(Saved data entries)
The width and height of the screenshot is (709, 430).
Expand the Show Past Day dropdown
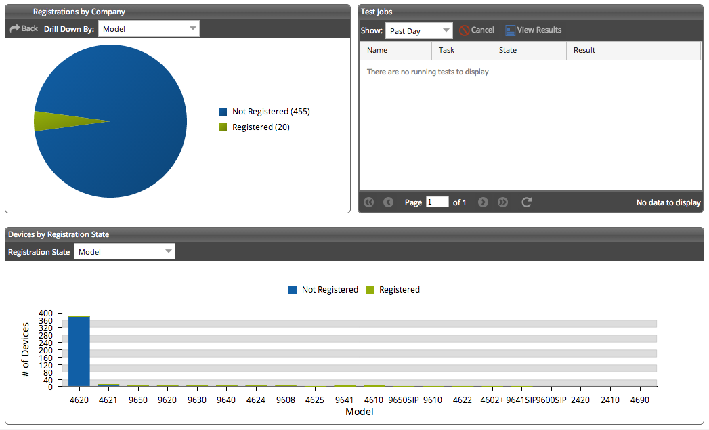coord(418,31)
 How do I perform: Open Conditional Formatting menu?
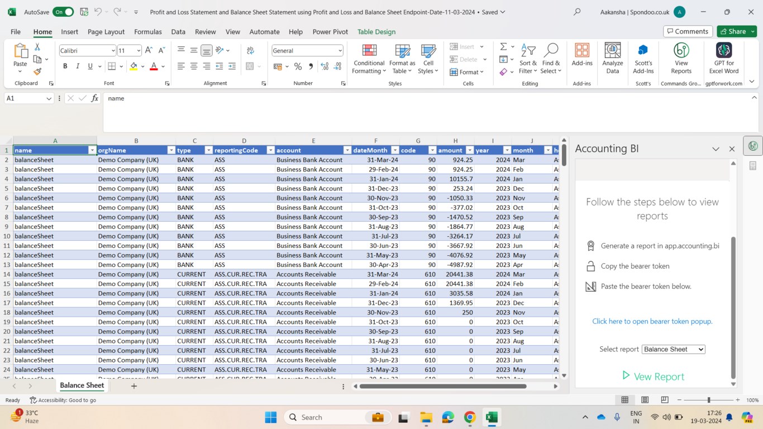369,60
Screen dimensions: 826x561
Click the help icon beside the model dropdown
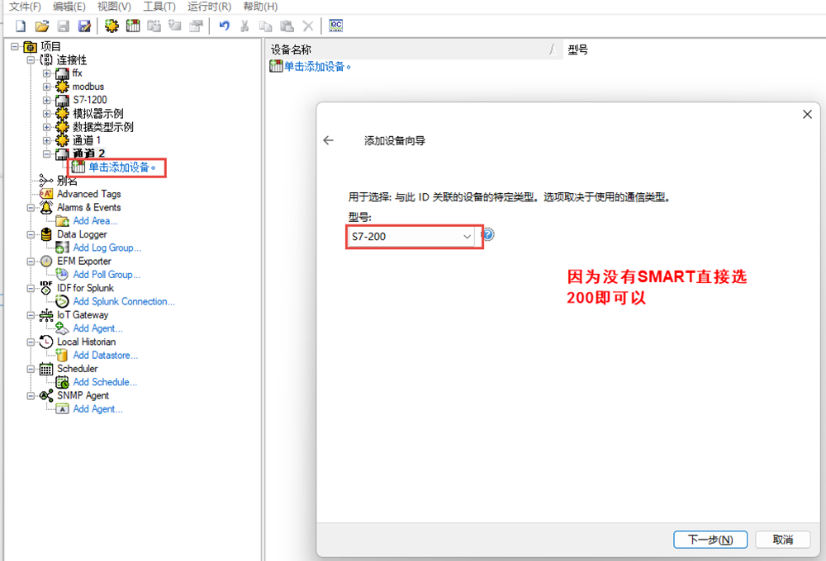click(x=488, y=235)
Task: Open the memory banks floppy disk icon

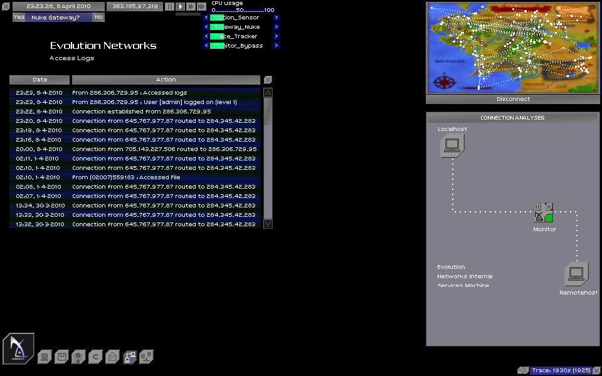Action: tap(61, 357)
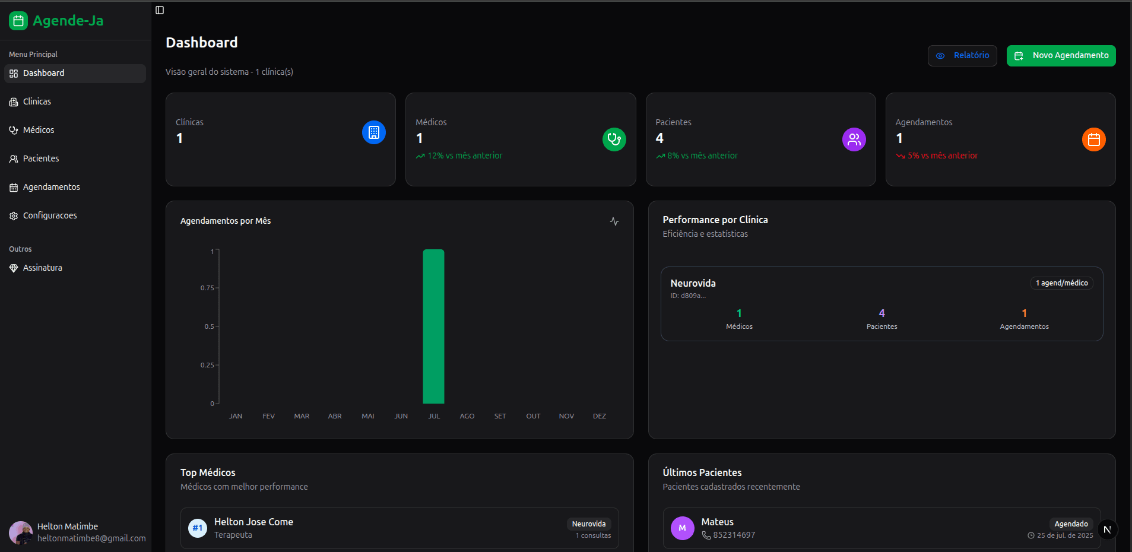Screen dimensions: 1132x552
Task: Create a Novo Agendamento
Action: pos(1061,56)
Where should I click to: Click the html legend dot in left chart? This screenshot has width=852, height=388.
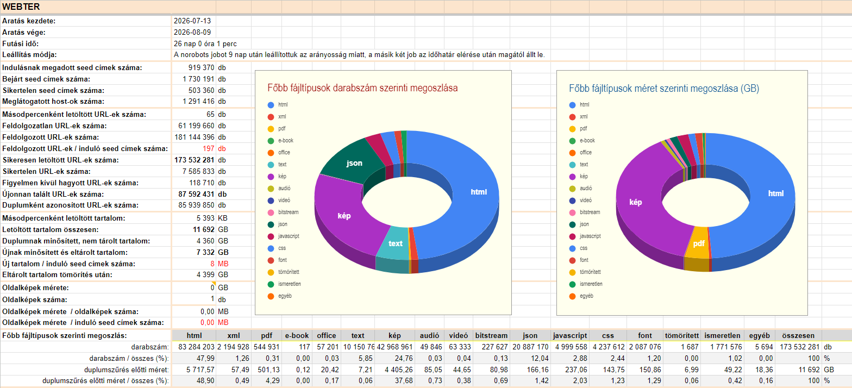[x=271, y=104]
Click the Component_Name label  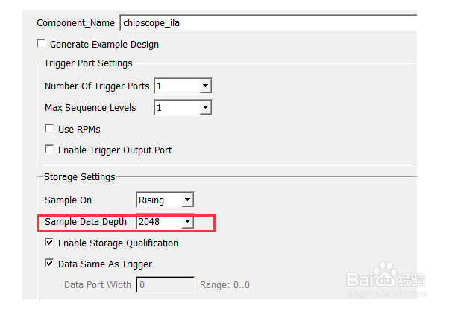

...

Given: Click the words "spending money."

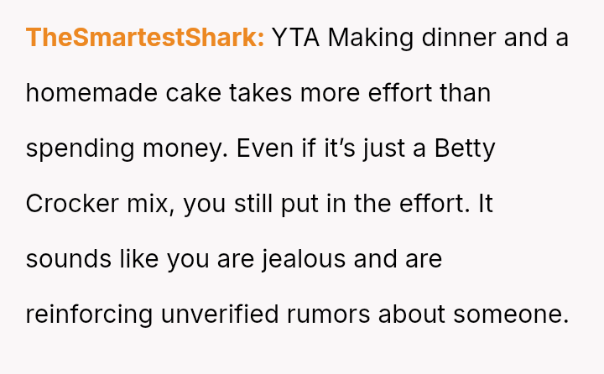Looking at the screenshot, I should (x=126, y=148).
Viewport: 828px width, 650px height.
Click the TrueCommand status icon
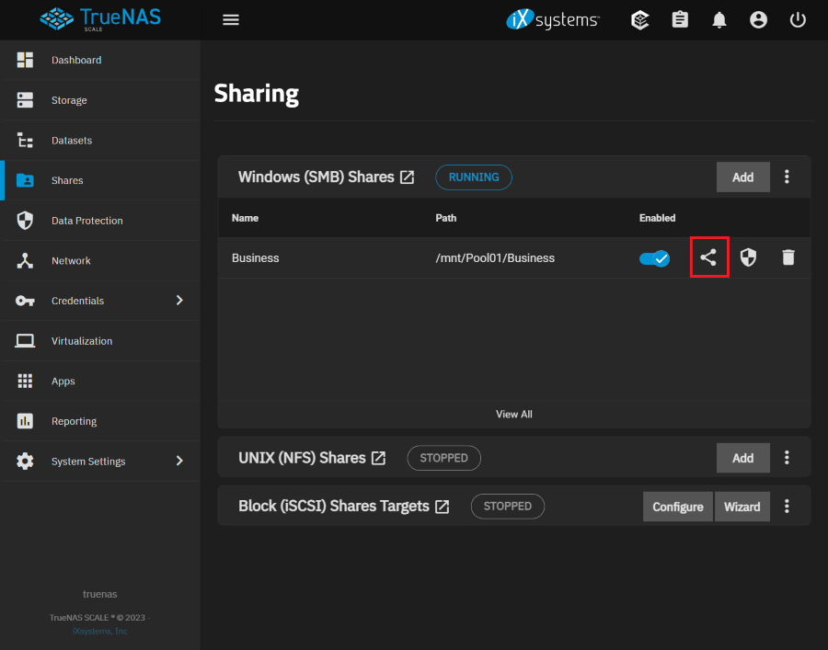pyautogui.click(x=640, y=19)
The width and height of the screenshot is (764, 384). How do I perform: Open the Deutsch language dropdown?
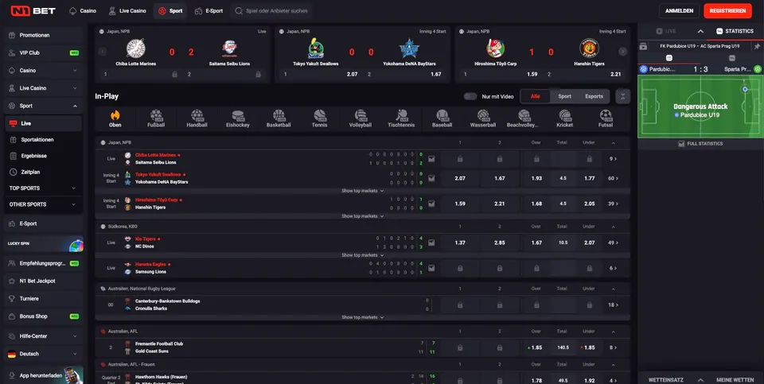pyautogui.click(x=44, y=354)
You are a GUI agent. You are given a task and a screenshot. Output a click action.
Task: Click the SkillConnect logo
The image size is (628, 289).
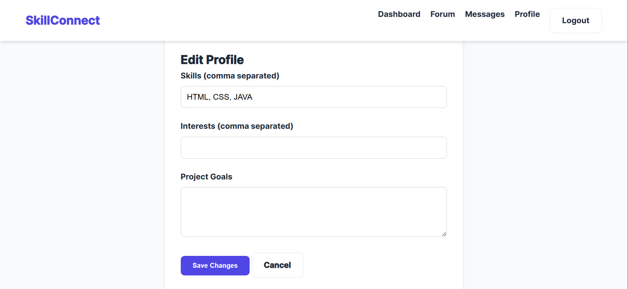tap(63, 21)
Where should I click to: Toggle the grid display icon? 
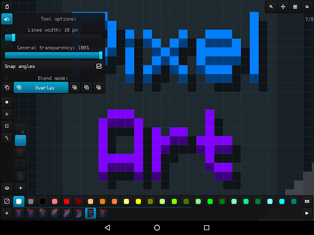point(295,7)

→ **WORK TO COMPLETE**:
Give back exactly, and solely, the section of the data above bounded by the line containing "The width and height of the screenshot is (709, 430)." and the line containing "Click the Component_Name label", both bounding lines included and pictures omitted.

→ **RESULT OF THE EXERCISE**:
The width and height of the screenshot is (709, 430).
Expand the Show Past Day dropdown
coord(418,31)
 How do I perform: Open Conditional Formatting menu?
369,60
Screen dimensions: 826x561
Click the help icon beside the model dropdown
click(x=488, y=235)
Task: Open the memory banks floppy disk icon

Action: tap(61, 357)
Screen dimensions: 1132x552
Task: Create a Novo Agendamento
Action: pos(1061,56)
Where should I click to: Click the html legend dot in left chart? This screenshot has width=852, height=388.
[x=271, y=104]
Click the Component_Name label  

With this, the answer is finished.